He told the Cardinal that in the battle of shrinking incomes and rising costs, something has to give.
“It’s inevitable that this is going to change because the real cost for college has gotten so out of hand, the society cannot handle it anymore,” Martin said. “The state government is completely maxed out on expenses; the money just isn’t there anymore — so people are going to continue to ask what it is that they’re actually getting for the money they are spending.”
The University of Louisville chapter of Mortar Board National Senior Honorary is hosting Martin on Jan. 29 at 7 pm, but the Cardinal got his thoughts before the speech.

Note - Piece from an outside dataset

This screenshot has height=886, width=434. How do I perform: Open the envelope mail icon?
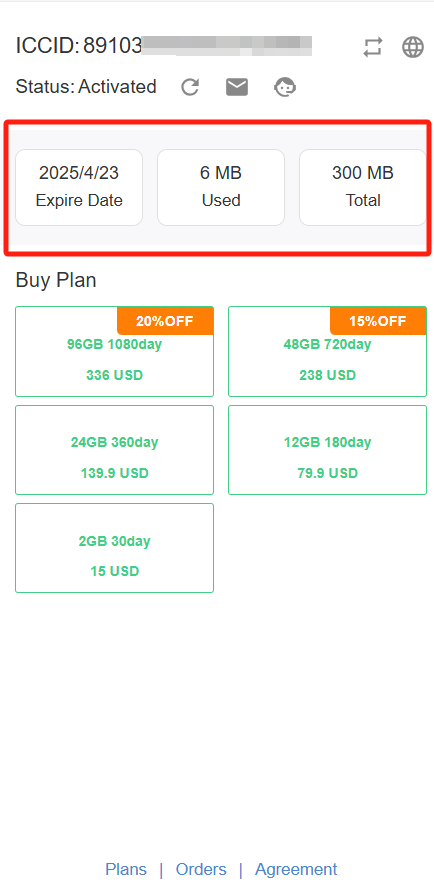[x=237, y=87]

Martin explained there are two separate costs: what it costs households, and what it costs the general public. If you look at these, you will see that for the past three decades or more, the increase in the total cost per student has risen more rapidly than any other sector in the economy. Your college bill is an outlier, if you will, in terms of the real costs increases.
You can also measure college affordability between rate of change of college fees and rate of change between family households. For an increasing number of households, the cost of attendance has risen faster than the total amount of household income. This, as one could imagine, places a great burden on families.

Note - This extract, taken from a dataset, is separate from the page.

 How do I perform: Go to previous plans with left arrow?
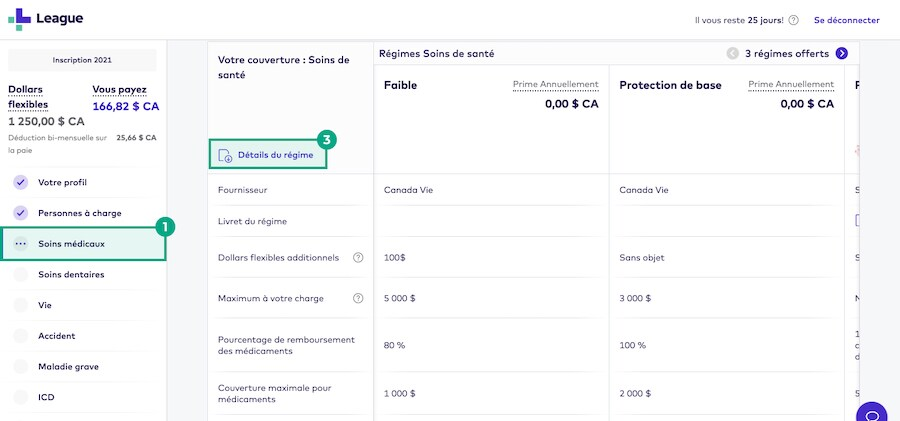(x=733, y=53)
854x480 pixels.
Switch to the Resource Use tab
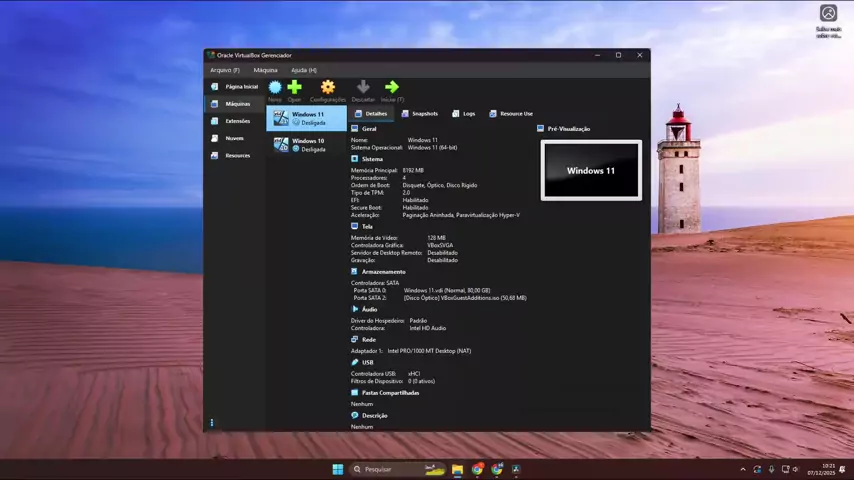click(511, 114)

International comparisons show the cost per student in the United States is roughly double the rest of the world. Martin said American students are spending way too much money.
Martin explains colleges argue they are using the money to invest in higher quality. But he said the primary mission of universities is instruction and research, which is part of the reason they have tax-exempt status and were organized in the first place. These additional fees are not going toward the quality of instruction, which exposes the validity in this argument.
Colleges sell students a bundle, similar to the bundle you buy from a cable company. These bundles include food, housing, travel fees, recreational services and entertainment in addition to instruction. He said colleges attach these costs that really don’t help a students education, and force them to pay for luxuries that most students living on a budget do not want.
On the federal level, less money for scholarships is being given to colleges, because some of the money is going toward these extra services.
Also, students now have to borrow money and end up leaving college in immense amounts of debt. If debt isn’t bad enough on its own, knowing that not all the money students borrowed went toward their education, but instead toward consumption goods – makes the concept much worse.
The large amount of student debt makes it more difficult for young students to get married, and buy a house and start a family, which is one of the primary drivers of the economy.
“Basically, the institutions that are going to do well are the ones that are planning for it now. If they keep waiting and denying there’s a problem, the outcome is going to be very dramatic,” he said.